== Input rows ==
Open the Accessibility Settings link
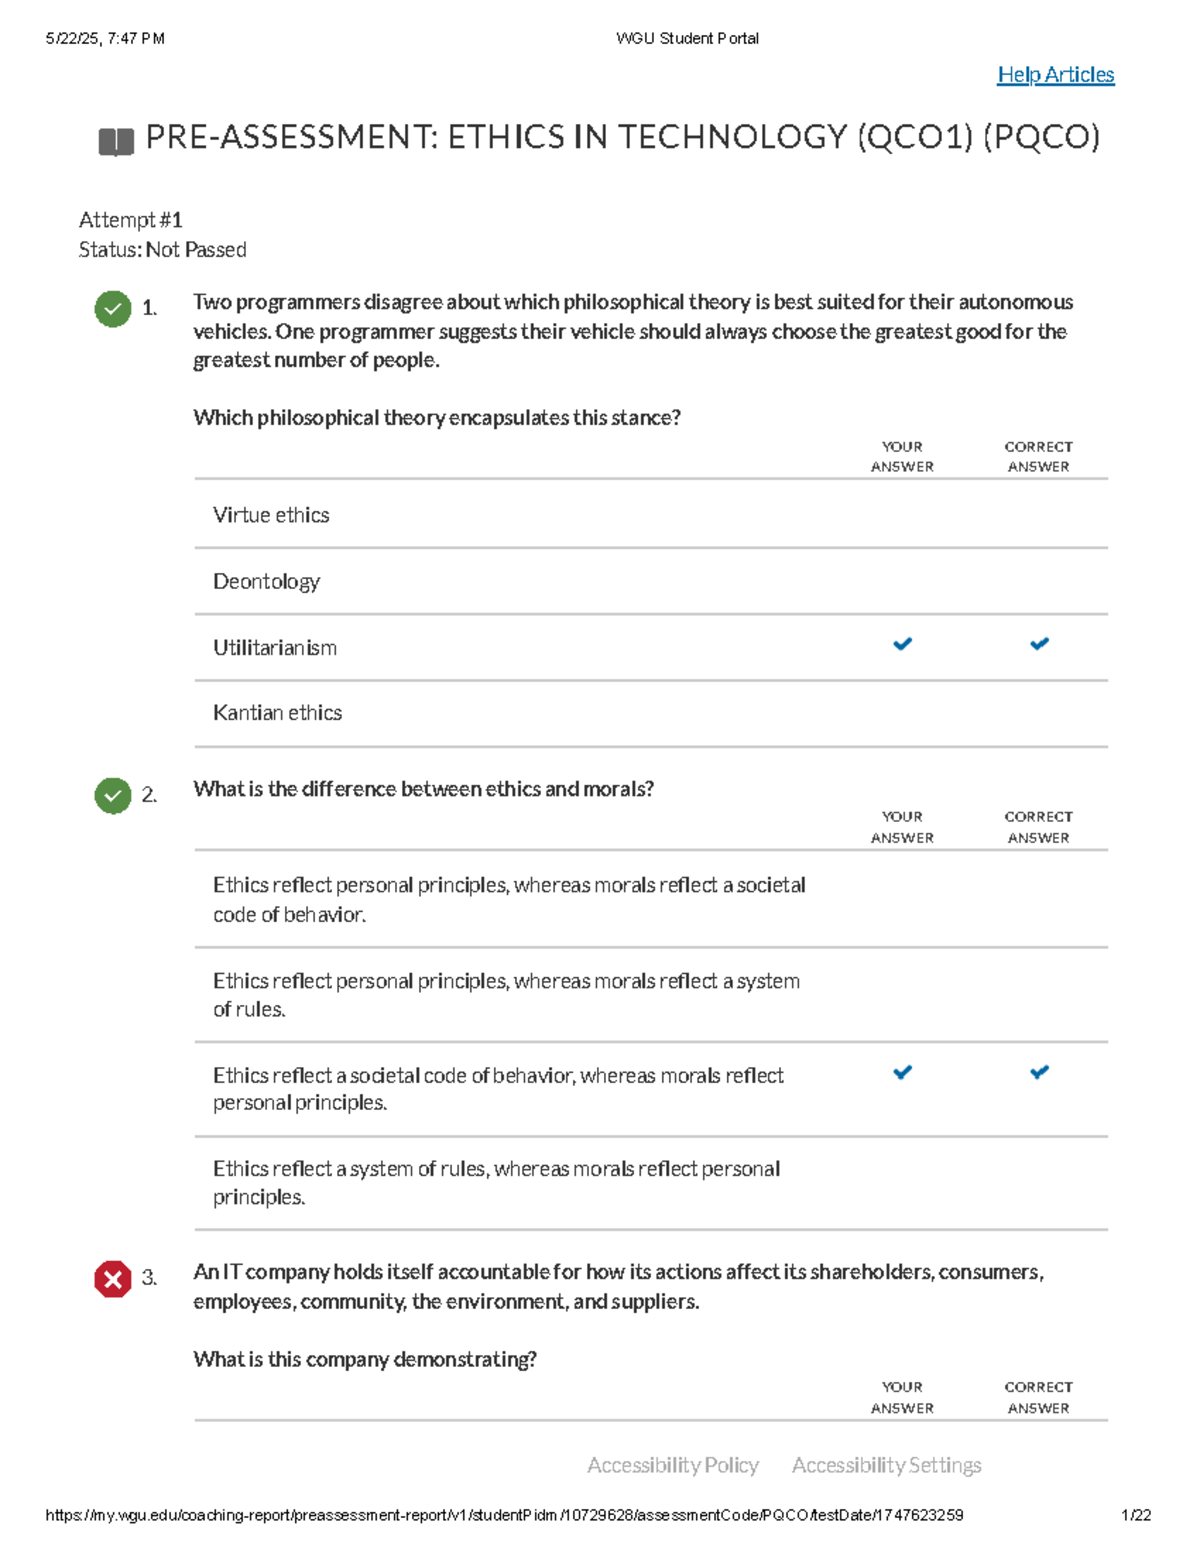This screenshot has height=1553, width=1200. [x=886, y=1465]
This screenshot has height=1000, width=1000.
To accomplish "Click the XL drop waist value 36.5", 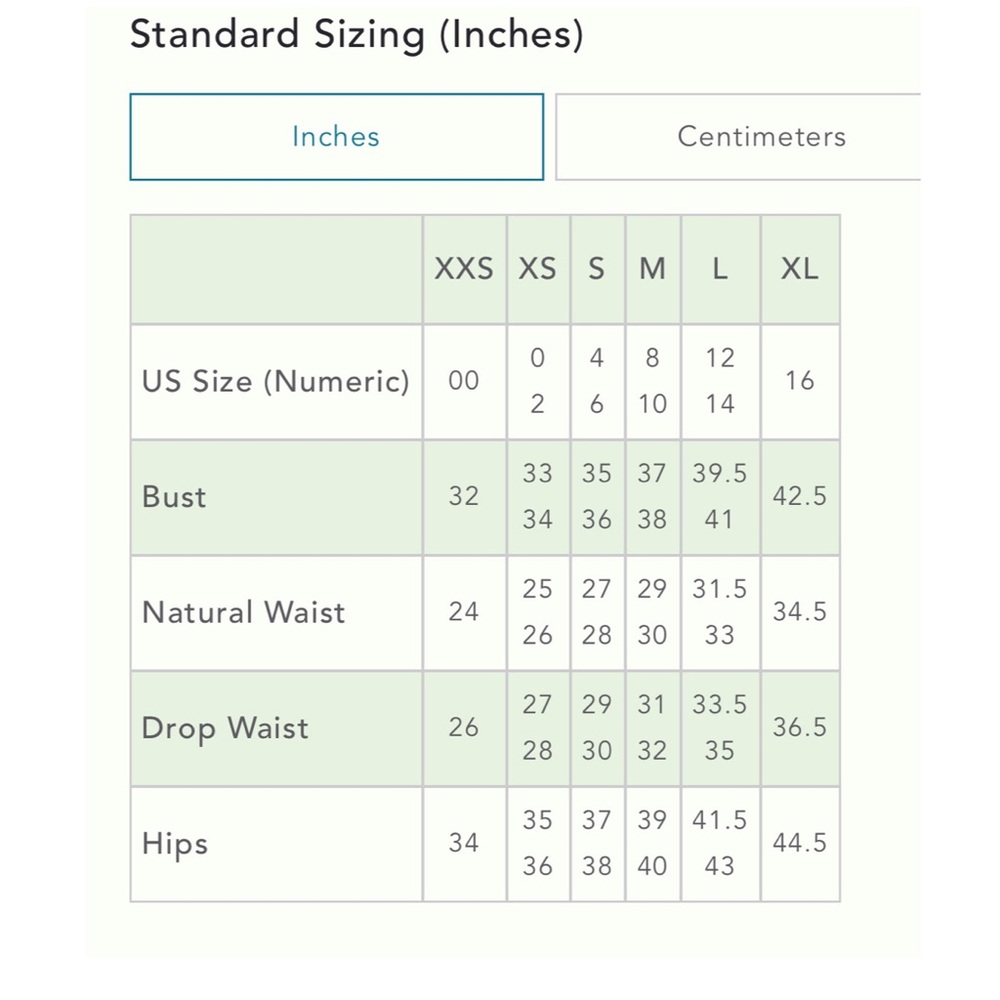I will tap(799, 728).
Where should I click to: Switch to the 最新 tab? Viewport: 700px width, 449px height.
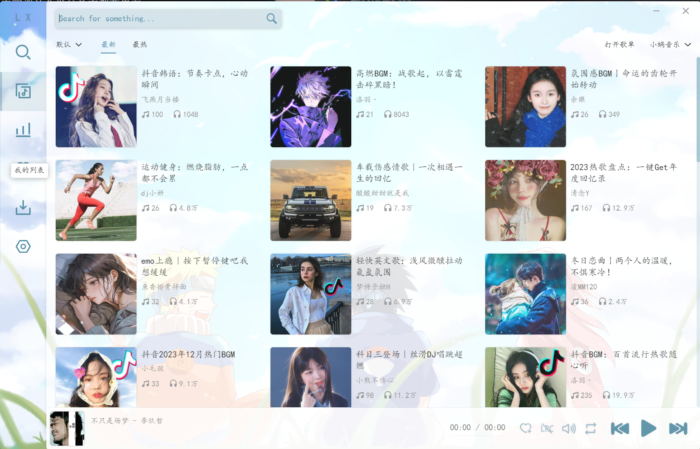(x=108, y=45)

== Do this ==
Rewrite the entries from the line containing "Where should I" through the end, swapping "Switch" for "Change" and leaving all else unchanged. Leave the pictures out of your answer.

== Result ==
Where should I click to: Change to the 最新 tab? Viewport: 700px width, 449px height.
(x=108, y=45)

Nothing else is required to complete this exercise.